**Article**
Le souvenir de Nikisch

Il y a un mythe des Symphonies de Beethoven selon le Gewandhaus de Leipzig, celui imposé par Nikisch qui fulgurait les Symphonies, les jouait à la cravache, dressant le son de l’orchestre jusqu’à l’impossible exultation. C’était déprendre Beethoven du classicisme qui l’avait engourdi décennies après décennies. Furtwängler le premier se souviendra de la leçon, réécrivant les grandes symphonies – 3, 5, 6, 7, 9 – en lettres de feu, y osant cette folie, cette apologie de l’excès que Nikisch avait voulu. Las, rien du temps du Beethoven de Furtwängler au Gewandhaus – ante gravure électrique – ne nous est parvenu, mais de son alter ego, Hermann Abendroth, une Pastorale, une Neuvième clamaient avec aplomb cette défense de la démesure.

Abendroth démissionna du Gewandhaus à la fin de la Seconde Guerre pour reconstruire la vie musicale de Weimar, l’orchestre subit l’inter-règne d’Herbert Albert quatre saisons durant avant que Franz Konwitschny ne revitalise la formation, renouvelant les cadres mais restant attaché au répertoire « classique » de l’orchestre.

Une tradition succédait au temps des aventuriers qui entendait pérenniser leurs acquis. La stéréophonie imposant sa Haute-Fidélité, Philips et Eterna décidèrent de joindre leurs forces pour enregistrer un vaste cycle Beethoven avec le Gewandhaus dans la belle acoustique de la Bethanienkirche, on allait enfin pouvoir entendre l’orchestre de Nikisch dans son grand œuvre.

**Énoncé a**
Modifiez les lignes ci-dessous, du début jusqu'à la ligne contenant « I will pos(318,197). » incluse, en remplaçant « Tap » par « Press » sans toucher au reste.

**Lignes fournies**
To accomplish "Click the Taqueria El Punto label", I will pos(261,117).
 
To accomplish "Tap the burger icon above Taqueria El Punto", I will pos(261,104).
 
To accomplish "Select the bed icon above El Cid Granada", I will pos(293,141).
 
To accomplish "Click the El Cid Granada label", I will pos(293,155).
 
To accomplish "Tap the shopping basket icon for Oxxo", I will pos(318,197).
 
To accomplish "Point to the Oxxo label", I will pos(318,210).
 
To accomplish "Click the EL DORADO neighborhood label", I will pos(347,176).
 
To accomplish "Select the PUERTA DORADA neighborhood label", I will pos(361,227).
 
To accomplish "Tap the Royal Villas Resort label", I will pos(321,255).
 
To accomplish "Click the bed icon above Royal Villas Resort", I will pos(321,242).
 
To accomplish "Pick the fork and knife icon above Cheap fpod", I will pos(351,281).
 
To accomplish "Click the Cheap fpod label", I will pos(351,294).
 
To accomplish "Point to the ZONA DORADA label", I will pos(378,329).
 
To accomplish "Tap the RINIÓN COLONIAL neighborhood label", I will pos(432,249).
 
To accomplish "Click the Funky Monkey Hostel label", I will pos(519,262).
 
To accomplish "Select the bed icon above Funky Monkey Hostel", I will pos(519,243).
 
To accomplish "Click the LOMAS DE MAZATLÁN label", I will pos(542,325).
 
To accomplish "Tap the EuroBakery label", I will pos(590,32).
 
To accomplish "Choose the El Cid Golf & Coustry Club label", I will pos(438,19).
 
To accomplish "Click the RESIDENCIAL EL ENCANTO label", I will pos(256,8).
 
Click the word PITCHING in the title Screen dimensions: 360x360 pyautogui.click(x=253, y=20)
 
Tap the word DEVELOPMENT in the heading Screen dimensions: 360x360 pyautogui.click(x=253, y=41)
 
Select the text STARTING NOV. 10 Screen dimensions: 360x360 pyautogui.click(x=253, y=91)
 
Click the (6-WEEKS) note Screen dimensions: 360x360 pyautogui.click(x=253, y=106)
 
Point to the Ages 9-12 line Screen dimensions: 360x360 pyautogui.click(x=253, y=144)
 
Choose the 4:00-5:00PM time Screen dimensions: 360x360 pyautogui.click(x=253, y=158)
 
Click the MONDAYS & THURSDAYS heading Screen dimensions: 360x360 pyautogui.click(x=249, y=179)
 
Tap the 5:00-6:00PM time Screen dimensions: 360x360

**Énoncé b**
Recopiez l'article sur les symphonies de Beethoven au Gewandhaus en entier, à l'identique.

**Réponse complète a**
To accomplish "Click the Taqueria El Punto label", I will pos(261,117).
 
To accomplish "Press the burger icon above Taqueria El Punto", I will pos(261,104).
 
To accomplish "Select the bed icon above El Cid Granada", I will pos(293,141).
 
To accomplish "Click the El Cid Granada label", I will pos(293,155).
 
To accomplish "Press the shopping basket icon for Oxxo", I will pos(318,197).

**Réponse complète b**
Le souvenir de Nikisch

Il y a un mythe des Symphonies de Beethoven selon le Gewandhaus de Leipzig, celui imposé par Nikisch qui fulgurait les Symphonies, les jouait à la cravache, dressant le son de l’orchestre jusqu’à l’impossible exultation. C’était déprendre Beethoven du classicisme qui l’avait engourdi décennies après décennies. Furtwängler le premier se souviendra de la leçon, réécrivant les grandes symphonies – 3, 5, 6, 7, 9 – en lettres de feu, y osant cette folie, cette apologie de l’excès que Nikisch avait voulu. Las, rien du temps du Beethoven de Furtwängler au Gewandhaus – ante gravure électrique – ne nous est parvenu, mais de son alter ego, Hermann Abendroth, une Pastorale, une Neuvième clamaient avec aplomb cette défense de la démesure.

Abendroth démissionna du Gewandhaus à la fin de la Seconde Guerre pour reconstruire la vie musicale de Weimar, l’orchestre subit l’inter-règne d’Herbert Albert quatre saisons durant avant que Franz Konwitschny ne revitalise la formation, renouvelant les cadres mais restant attaché au répertoire « classique » de l’orchestre.

Une tradition succédait au temps des aventuriers qui entendait pérenniser leurs acquis. La stéréophonie imposant sa Haute-Fidélité, Philips et Eterna décidèrent de joindre leurs forces pour enregistrer un vaste cycle Beethoven avec le Gewandhaus dans la belle acoustique de la Bethanienkirche, on allait enfin pouvoir entendre l’orchestre de Nikisch dans son grand œuvre.